#### [BRIEF]
Please repeat, from the entries that follow, the lines from the one containing "Click the 2023-06-18 register date cell" through the one containing "The image size is (2112, 1366)." exactly, adding nothing.

#### [THE DATA]
»»
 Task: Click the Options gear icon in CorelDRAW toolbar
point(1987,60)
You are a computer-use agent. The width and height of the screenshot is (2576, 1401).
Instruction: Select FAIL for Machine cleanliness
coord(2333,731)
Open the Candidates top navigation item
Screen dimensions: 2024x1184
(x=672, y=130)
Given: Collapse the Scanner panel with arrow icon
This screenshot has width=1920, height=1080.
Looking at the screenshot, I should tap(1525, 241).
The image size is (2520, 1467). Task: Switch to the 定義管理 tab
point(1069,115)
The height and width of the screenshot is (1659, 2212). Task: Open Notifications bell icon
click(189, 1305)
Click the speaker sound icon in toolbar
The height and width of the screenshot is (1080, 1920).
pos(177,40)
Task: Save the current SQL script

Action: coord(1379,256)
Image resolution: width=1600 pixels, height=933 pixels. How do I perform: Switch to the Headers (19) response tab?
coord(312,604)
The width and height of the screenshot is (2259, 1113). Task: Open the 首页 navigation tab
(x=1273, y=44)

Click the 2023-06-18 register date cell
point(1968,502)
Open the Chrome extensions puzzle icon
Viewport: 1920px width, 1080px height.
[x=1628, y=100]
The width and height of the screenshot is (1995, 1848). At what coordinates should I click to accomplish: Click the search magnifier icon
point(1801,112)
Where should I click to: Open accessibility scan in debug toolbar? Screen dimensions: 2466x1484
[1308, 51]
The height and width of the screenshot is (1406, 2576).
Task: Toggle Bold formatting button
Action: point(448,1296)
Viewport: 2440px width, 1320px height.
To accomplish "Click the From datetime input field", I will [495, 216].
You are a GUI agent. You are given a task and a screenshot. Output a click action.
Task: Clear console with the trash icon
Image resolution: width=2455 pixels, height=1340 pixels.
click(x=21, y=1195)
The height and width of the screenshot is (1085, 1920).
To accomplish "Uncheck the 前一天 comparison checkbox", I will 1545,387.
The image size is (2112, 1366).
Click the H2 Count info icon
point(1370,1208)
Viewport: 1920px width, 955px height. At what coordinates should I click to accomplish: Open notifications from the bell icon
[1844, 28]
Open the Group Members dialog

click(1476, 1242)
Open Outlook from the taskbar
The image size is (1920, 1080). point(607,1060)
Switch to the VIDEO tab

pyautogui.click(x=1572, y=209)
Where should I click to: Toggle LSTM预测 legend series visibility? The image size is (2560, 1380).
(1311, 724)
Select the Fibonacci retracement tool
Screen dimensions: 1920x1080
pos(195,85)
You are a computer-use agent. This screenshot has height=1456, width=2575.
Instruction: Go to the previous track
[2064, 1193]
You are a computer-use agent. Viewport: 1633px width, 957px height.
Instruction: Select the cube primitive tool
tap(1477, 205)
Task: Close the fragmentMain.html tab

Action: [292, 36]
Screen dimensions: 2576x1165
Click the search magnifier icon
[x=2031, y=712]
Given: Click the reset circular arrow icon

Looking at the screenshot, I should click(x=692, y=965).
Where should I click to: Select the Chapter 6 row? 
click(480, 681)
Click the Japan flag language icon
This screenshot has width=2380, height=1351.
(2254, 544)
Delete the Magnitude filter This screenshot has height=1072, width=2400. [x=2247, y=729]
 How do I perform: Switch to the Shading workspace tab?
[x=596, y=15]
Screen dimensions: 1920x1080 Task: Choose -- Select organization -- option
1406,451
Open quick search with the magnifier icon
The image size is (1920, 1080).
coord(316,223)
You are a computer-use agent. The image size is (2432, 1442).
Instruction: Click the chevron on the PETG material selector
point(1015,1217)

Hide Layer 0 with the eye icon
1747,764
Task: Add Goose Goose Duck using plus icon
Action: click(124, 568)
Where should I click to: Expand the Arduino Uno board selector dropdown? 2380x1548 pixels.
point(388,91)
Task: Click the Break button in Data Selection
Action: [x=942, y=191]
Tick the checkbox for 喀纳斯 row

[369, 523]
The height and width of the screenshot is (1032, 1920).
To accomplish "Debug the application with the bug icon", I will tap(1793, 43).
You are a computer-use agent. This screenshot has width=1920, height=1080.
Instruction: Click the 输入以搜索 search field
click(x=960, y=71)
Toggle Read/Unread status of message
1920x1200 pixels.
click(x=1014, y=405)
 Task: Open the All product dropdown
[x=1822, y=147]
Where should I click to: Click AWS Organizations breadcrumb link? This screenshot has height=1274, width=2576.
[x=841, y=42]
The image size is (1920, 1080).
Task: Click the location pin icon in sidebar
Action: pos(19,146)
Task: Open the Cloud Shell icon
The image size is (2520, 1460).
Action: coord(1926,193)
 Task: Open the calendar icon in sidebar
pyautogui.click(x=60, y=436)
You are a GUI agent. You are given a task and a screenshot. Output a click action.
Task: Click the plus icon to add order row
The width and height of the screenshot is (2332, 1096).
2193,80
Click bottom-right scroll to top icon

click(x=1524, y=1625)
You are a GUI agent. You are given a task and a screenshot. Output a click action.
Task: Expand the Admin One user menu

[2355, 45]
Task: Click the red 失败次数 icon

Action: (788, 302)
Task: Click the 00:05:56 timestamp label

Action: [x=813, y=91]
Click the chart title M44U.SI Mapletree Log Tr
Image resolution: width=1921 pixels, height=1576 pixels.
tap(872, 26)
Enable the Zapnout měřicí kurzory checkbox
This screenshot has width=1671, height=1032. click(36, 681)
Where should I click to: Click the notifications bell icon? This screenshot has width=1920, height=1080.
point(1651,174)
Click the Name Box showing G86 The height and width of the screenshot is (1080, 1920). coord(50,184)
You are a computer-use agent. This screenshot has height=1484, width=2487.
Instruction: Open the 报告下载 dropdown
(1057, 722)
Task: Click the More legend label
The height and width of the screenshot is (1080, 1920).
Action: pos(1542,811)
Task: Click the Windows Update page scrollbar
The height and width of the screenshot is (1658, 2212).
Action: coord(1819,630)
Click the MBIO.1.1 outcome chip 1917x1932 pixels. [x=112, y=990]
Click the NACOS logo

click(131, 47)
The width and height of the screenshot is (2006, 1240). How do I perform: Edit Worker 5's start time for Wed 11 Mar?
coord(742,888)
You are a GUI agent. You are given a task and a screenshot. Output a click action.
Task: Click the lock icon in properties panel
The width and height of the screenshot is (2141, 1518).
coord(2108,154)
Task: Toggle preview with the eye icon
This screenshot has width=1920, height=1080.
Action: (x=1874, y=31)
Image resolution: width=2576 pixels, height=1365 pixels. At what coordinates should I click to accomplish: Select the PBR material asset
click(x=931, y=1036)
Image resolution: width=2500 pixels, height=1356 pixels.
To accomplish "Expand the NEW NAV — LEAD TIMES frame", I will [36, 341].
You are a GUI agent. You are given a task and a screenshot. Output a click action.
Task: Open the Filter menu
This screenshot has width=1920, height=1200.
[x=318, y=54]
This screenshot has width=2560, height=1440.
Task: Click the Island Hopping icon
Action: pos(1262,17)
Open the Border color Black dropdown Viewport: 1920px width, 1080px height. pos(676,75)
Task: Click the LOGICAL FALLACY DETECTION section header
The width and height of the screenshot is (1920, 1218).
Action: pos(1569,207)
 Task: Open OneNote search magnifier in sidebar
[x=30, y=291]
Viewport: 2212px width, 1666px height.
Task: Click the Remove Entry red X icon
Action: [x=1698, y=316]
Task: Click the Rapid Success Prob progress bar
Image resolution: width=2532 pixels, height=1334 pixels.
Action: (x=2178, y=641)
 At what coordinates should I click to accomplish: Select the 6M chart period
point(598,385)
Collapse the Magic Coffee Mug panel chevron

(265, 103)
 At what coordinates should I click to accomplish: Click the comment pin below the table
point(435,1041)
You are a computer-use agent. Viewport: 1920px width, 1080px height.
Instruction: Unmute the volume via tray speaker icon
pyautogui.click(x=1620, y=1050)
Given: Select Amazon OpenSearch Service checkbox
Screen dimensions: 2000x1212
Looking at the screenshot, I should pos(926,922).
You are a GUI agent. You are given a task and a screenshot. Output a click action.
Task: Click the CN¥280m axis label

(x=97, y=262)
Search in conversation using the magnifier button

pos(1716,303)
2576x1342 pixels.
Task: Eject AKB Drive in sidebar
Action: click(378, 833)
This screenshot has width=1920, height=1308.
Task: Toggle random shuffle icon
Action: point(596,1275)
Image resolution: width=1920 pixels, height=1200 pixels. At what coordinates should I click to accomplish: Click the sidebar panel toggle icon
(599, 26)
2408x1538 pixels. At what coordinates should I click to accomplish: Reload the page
««
#### [RESPONSE BELOW]
Click the 2023-06-18 register date cell
point(1968,502)
Open the Chrome extensions puzzle icon
Viewport: 1920px width, 1080px height.
[x=1628, y=100]
The width and height of the screenshot is (1995, 1848). At what coordinates should I click to accomplish: Click the search magnifier icon
point(1801,112)
Where should I click to: Open accessibility scan in debug toolbar? Screen dimensions: 2466x1484
[1308, 51]
The height and width of the screenshot is (1406, 2576).
Task: Toggle Bold formatting button
Action: point(448,1296)
Viewport: 2440px width, 1320px height.
To accomplish "Click the From datetime input field", I will [495, 216].
You are a GUI agent. You are given a task and a screenshot. Output a click action.
Task: Clear console with the trash icon
Image resolution: width=2455 pixels, height=1340 pixels.
click(x=21, y=1195)
The height and width of the screenshot is (1085, 1920).
To accomplish "Uncheck the 前一天 comparison checkbox", I will 1545,387.
The image size is (2112, 1366).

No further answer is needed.